13.  If any transfer of your Personal Data is outside your country of residence , we will take reasonable steps to ensure that your Personal Data that is transmitted remains adequately protected to a standard similar to that afforded by the PDPA. In addition, we will ensure that such transfers comply with the requirements of the applicable data protection laws.

14.  All Personal Data is retained for as long as it is necessary for the purposes that it has been collected in accordance with our data retention policy. Any third parties  engaged by us to manage or store our data are also required to ensure that the Personal Data is retained or disposed in accordance to the retention period as may be agreed or stipulated in their respective engagement contract(s).

15.  The consent that you provide for collection, use and disclosure of your Personal Data or the Relevant Individual’s Personal Data will remain valid until such time it is being withdrawn by you in writing. You may withdraw consent and request us to stop collecting, using and/or disclosing your Personal Data or the Relevant Individual’s Personal Data for any or all of the Purposes listed above by submitting your request in writing or via email at the contact details provided below. We require thirty (30) days to process your withdrawal request. Please note that depending on the circumstances and the nature/extent of the withdrawal, such withdrawal of consent may result in the Company’s inability to provide you or the Relevant Individual with the services and products and hence may result in the termination of the relationship between yourself or the Relevant Individual and the Company or other consequences of a legal nature which may arise by virtue of the legal relationship between yourself or the Relevant Individual with the Company.

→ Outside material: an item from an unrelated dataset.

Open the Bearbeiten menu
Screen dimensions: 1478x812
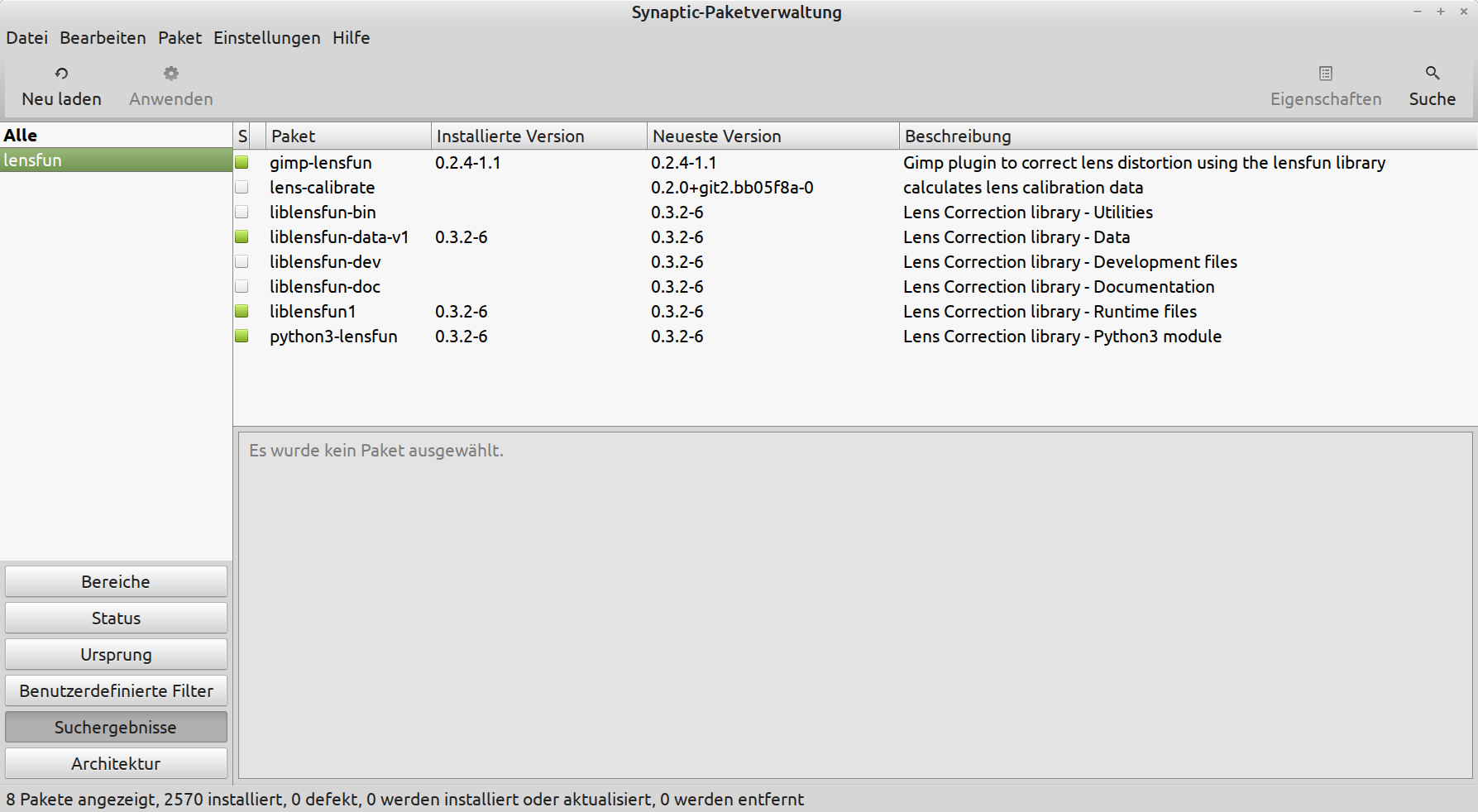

16.  Please note that if your Personal Data is provided to us by a third party (e.g. a referrer, or your company), you should contact that third party or organisation or individual if you have any queries, complaints, access or correction requests that you wish to make to the Company.

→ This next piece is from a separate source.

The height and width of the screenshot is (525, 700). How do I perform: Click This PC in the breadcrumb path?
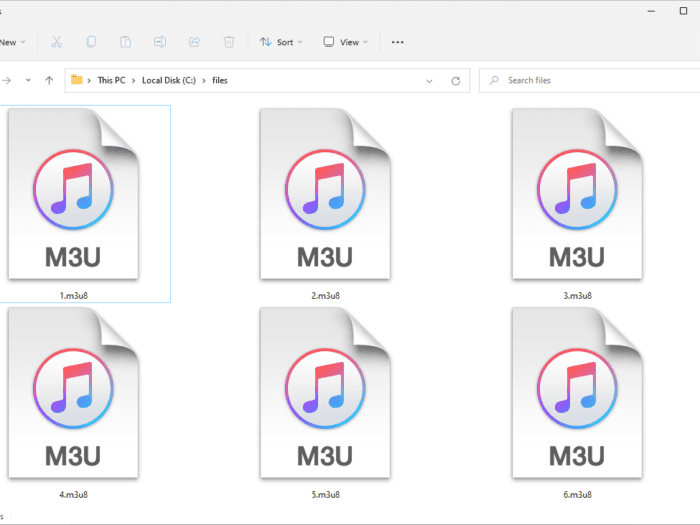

17.  Our Companies’ websites may contain links to other third-party operated websites operated by third parties which we have no control over. We are not responsible for the privacy and/or data protection practices of such third-party operated websites that are linked to our websites. Once you leave our website by clicking the relevant link to the third-party operated website, your access and use of that third-party website will be governed by the privacy or data protection policy of that website.

18.  For the avoidance of doubt, in the event that Singapore personal data protection law permits an organization such as the Company to collect, use or disclose your personal data or the personal data of the Relevant Individual without either of your consent, such permission granted by the law shall automatically apply to your Personal Data and that of the Relevant Individual.

19.  You agree that where your written permission is required by law or otherwise for any disclosure of your Personal Data by the Company, the signing of the Company’s application form(s), personal data content form and/or other methods of consent notification, as well as in any other manner permitted by law shall constitute and be deemed to be sufficient written permission for such disclosure.

20.  To the extent that the applicable law allows, you or a Relevant Individual may request access to, and correction of, each of your personal data respectively. Each of you acknowledge that some personal data may be exempt from such access and correction rights in accordance with local personal data protection laws. You may wish to contact the Company at dpo@tenpage.com should either of you wish to request such access to, and/or correction of, your personal data. Kindly note that we may also be charging each of you a reasonable fee for the handling and processing of your requests to access your personal data.

This Policy is governed by and shall be construed in accordance with the laws of Singapore.